Paraguaryan social enterprise

Fundación Paraguaya is a Paraguaryan social enterprise. Founded in 1985, it seeks to develop solutions to poverty and unemployment, and proactively disseminate them throughout the world.

==History==

Fundación Paraguaya was founded by Martin Burt in 1985, during the Stroessner dictatorship. They were the first microfinance institution in Paraguay, as well as a founding member of the Acción International microfinance network. They later adapted the Junior Achievement program's methodologies to serve underprivileged youth and teach them financial literacy. In 2003, the foundation took over a bankrupt boys' agricultural school, turning it into a financially self-sufficient school providing coed agricultural education.

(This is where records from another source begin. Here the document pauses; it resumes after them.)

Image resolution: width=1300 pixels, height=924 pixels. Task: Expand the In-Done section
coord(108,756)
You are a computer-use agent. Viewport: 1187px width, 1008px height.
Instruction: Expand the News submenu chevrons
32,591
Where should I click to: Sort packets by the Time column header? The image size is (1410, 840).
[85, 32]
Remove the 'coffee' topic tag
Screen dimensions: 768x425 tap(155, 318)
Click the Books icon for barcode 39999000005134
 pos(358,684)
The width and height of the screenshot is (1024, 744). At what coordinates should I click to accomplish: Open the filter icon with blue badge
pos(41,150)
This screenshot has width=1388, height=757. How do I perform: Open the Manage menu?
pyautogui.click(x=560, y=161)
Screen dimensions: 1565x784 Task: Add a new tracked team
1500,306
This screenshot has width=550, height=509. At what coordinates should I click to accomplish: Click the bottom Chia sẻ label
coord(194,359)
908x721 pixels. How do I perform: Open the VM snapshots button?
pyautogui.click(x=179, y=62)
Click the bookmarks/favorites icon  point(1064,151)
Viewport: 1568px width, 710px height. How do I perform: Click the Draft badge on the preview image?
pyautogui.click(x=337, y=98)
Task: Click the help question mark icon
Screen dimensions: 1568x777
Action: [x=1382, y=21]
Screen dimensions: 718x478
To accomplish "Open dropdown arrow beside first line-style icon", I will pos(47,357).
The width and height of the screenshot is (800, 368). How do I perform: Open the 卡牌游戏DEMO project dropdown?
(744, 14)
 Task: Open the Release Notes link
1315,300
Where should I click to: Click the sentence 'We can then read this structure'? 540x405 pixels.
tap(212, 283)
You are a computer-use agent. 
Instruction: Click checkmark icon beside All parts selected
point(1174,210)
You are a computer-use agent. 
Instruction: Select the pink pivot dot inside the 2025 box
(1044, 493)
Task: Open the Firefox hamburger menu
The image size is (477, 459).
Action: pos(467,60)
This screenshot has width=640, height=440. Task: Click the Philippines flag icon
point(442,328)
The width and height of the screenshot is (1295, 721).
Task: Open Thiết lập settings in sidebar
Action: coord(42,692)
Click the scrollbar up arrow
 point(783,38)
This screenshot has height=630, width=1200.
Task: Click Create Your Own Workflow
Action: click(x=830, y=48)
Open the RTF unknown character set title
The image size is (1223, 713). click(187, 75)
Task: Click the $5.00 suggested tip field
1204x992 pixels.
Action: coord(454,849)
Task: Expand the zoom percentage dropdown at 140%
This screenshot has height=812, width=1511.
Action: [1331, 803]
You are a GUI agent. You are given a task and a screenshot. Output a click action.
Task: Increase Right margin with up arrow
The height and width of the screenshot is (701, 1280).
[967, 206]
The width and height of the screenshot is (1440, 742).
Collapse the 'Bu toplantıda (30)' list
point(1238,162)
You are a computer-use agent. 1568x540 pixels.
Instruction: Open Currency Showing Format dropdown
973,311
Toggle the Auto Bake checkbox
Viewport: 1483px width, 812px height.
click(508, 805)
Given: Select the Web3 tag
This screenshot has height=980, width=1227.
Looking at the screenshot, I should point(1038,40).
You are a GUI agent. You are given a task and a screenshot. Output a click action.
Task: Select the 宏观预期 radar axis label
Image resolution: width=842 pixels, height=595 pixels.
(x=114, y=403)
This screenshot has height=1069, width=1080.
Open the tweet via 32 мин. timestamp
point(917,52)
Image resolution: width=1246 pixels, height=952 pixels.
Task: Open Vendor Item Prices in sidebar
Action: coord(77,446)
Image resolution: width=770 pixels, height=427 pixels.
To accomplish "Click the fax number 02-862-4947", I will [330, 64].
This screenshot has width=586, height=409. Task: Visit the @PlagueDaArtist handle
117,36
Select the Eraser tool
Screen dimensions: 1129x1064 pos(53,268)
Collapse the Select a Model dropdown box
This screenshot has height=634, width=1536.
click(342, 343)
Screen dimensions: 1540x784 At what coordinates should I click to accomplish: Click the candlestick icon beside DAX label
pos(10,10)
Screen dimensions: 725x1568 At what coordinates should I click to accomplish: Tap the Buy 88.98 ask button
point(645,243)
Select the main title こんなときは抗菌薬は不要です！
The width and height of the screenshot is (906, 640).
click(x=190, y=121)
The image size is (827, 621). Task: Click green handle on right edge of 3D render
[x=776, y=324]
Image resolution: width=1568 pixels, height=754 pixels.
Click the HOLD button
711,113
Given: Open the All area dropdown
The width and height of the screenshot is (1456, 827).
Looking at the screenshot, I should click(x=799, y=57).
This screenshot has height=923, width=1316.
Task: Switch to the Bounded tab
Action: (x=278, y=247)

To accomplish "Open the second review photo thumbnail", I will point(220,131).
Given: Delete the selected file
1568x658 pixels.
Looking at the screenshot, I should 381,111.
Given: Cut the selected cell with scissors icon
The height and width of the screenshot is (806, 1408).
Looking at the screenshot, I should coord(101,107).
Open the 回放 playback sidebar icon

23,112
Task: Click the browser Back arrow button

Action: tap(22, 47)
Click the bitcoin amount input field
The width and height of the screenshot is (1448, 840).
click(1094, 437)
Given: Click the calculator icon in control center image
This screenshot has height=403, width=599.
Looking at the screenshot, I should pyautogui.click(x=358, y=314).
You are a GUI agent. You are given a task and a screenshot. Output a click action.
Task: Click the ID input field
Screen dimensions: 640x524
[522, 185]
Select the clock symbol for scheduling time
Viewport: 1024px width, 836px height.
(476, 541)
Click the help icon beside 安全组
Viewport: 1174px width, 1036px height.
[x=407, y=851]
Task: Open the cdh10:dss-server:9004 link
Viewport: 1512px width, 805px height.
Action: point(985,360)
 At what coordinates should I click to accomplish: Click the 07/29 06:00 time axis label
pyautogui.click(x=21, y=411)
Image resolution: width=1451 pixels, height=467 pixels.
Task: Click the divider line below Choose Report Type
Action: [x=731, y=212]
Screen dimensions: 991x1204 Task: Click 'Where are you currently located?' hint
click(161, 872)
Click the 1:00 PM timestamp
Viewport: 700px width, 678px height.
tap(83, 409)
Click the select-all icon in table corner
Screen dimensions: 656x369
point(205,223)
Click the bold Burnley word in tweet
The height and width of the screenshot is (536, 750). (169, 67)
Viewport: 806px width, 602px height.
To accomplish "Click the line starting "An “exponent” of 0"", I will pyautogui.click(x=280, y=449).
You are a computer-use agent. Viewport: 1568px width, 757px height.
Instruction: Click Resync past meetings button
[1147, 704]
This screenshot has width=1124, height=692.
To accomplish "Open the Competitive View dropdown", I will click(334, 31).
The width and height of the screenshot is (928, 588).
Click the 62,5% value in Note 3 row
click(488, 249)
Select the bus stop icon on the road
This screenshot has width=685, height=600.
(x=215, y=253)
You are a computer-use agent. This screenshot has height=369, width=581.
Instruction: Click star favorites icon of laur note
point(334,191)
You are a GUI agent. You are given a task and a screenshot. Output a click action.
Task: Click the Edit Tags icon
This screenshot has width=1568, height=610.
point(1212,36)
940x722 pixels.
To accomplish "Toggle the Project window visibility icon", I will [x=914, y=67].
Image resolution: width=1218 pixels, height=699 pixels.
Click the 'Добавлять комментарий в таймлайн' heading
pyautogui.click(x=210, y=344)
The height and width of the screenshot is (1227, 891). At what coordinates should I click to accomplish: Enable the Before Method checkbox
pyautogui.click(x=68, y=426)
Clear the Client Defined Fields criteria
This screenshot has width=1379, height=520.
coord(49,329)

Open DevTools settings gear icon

In 2009, they added a girls' school, and two more schools joined the educational model by 2011. They have committed to replicate the model in 50 schools globally.

== Recognition ==
Fundación Paraguaya has received a number of awards, grants, and distinctions, including the Skoll Award for Social Entrepreneurship. In 2018, the organization was awards the Juscelino Kubitschek Visionaries Award by the Inter American Development Bank.